## Task goal:
Rewrite the entries below, changing every "screenshot" to "screen capture" and leaving all other text as it is. Leave the pictures out of your answer.

--- start Listed records ---

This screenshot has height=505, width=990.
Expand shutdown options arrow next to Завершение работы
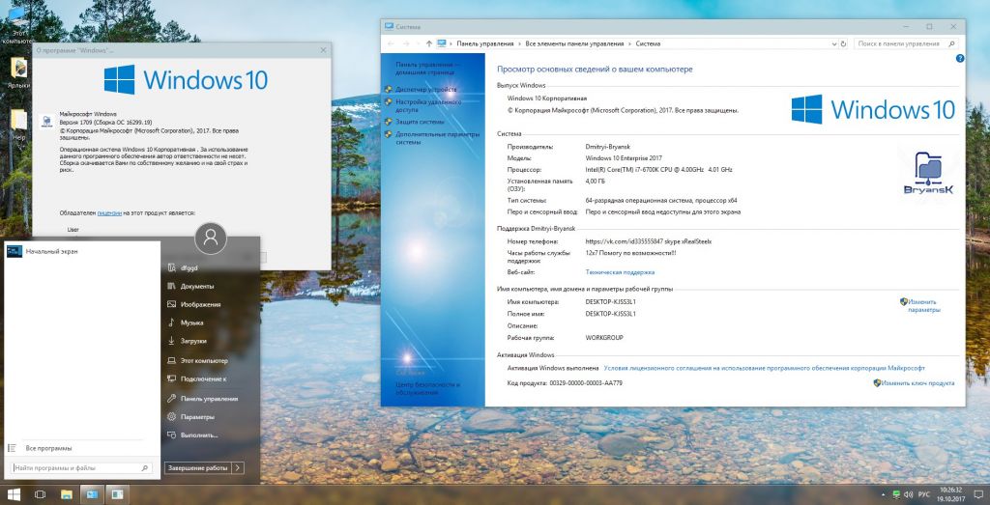(238, 467)
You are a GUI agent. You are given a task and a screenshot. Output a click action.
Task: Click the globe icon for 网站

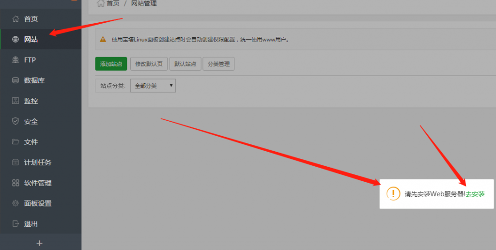click(16, 39)
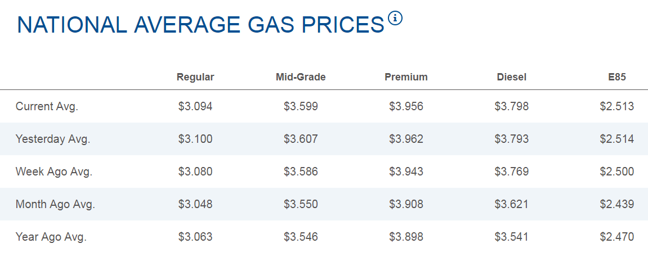648x257 pixels.
Task: Click the Diesel column header
Action: (511, 77)
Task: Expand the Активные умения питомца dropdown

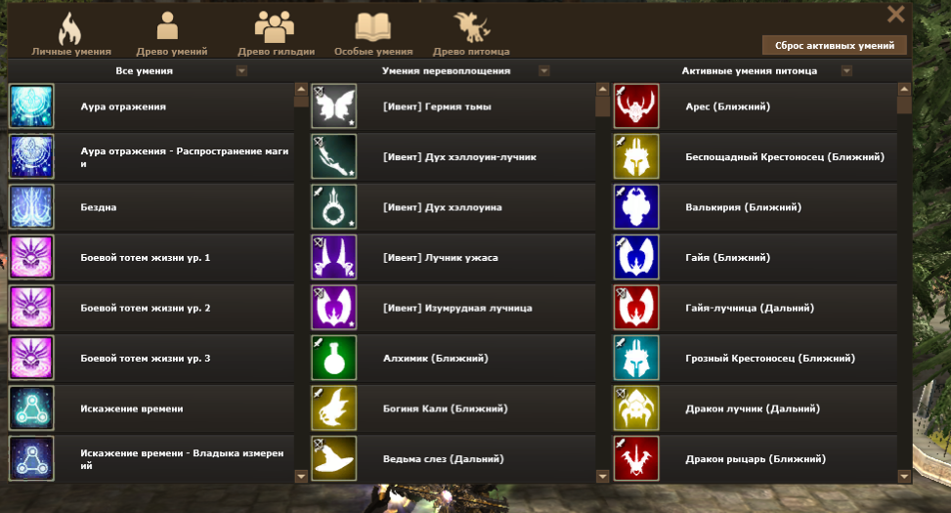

--- end Listed records ---

## The completed task:
This screen capture has height=505, width=990.
Expand shutdown options arrow next to Завершение работы
(238, 467)
You are a GUI agent. You are given a task and a screen capture. Output a click action.
Task: Click the globe icon for 网站

click(16, 39)
648x257 pixels.
Task: Click the Diesel column header
Action: (511, 77)
Task: Expand the Активные умения питомца dropdown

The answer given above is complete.